QUICK REVIEW

[論文レビュー] The AI Agent Index

Stephen Casper, Luke Bailey|ArXiv.org|Feb 3, 2025

Computability, Logic, AI Algorithms被引用数 3

ひとこと要約

AI Agent Indexを introducing first public database documenting deployed agentic AI systems… public sources and developer correspondence に基づく、構成要素、用途、安全 practices を詳述する。

ABSTRACT

Leading AI developers and startups are increasingly deploying agentic AI systems that can plan and execute complex tasks with limited human involvement. However, there is currently no structured framework for documenting the technical components, intended uses, and safety features of agentic systems. To fill this gap, we introduce the AI Agent Index, the first public database to document information about currently deployed agentic AI systems. For each system that meets the criteria for inclusion in the index, we document the system's components (e.g., base model, reasoning implementation, tool use), application domains (e.g., computer use, software engineering), and risk management practices (e.g., evaluation results, guardrails), based on publicly available information and correspondence with developers.
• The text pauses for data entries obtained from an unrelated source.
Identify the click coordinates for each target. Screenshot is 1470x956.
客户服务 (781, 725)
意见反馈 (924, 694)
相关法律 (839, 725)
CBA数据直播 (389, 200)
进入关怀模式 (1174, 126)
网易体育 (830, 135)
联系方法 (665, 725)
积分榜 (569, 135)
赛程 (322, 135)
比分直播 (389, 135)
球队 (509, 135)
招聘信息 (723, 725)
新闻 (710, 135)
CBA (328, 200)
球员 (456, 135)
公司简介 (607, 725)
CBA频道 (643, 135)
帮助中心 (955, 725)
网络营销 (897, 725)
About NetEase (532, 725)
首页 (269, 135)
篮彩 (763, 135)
We find that while developers generally provide ample information regarding the capabilities and applications of agentic systems, they currently provide limited information regarding safety and risk management practices. The AI Agent Index is available online at https://aiagentindex.mit.edu/

研究の動機と目的

エージェント的AIシステムの技術的、安全性、政策に関連する特徴を文書化するための構造化フレームワークを提供する。
inclusion criteria を満たす現在展開中のエージェント的システムを識別し、フレームワークを用いて公的に文書化する。
地理、産業対 academia、オープン性、リスク管理に関するエージェント的AIエコシステムの高レベルな傾向を分析・報告する。

提案手法

Chan et al., 2023 に準じた underspecification、直接性の影響、目標指向性、長期計画性に基づく包含基準を定義する。
公開ソースと開発者の書簡から、2024年12月31日現在の展開済みエージェント系システムのサンプル（n = 67）を編纂する。
六つのカテゴリ（基本情報、開発者、システム構成要素、ガードレール、評価、エコシステム）にわたる33フィールドのエージェントカードを収集する。
コードとドキュメンテーションの公開性を記録し、利用可能な場合には安全ポリシーと外部評価をカタログ化する。
デモグラフィックス（国、学術 vs 産業）とドメイン分布を分析し、制限とガバナンスの示唆を論じる。

Figure 1: Most AI agent developers in the index provide some public documentation (70.1%), while about half (49.3%) release their underlying code.

実験結果

リサーチクエスチョン

RQ1エージェント系统を開発している組織はどこで、どのドメインに展開されているのか。
RQ2エージェント系システムにはどのようなインフラが必要で、性能と安全性はどう評価されているのか。
RQ3公開されているガードレール、安全ポリシー、リスク管理慣行はどの程度開示されているのか。
RQ4コード、ドキュメンテーション、安全情報の公開度はどの程度か。
RQ5インデックスで観察されるパターンから、どのようなガバナンス上の含意が生じるのか。

主な発見

67のエージェント系システムがインデックス化され、展開は2023年に遡り、2024年を通じて展開速度が上昇している。
67のエージェント中、45件は米国拠点の開発者によって開発され、ほとんどが産業主導（49/67）で、 academia は18/67。
67のエージェントのうち50件（74.6%）がソフトウェア工学またはコンピュータ利用を専門としており、多くは顧客サービス志向だが、全てが包含基準を満たすわけではない。
33のエージェント（49.3%）がコードを公開し、47のエージェント（70.1%）がドキュメンテーションを公開している。
安全ポリシーと評価に関する公的情報は限られている：安全ポリシーを開示しているのは19.4%（13/67）、外部安全評価を報告しているのは7.5%（5/67）、公開可能な安全評価情報を持つのは9%（6/67）。
安全関連の開示の大半は、Anthropic、Google DeepMind、OpenAI などの大企業数社から発生している。

Figure 2: Only 19.4% of indexed agentic systems disclose a formal safety policy, and fewer than 10% report external safety evaluations.

より良い研究を、今すぐ始めましょう

論文設計から論文執筆まで、研究時間を劇的に削減しましょう。

クレジットカード登録不要

このレビューはAIが作成し、人間の編集者が確認しました。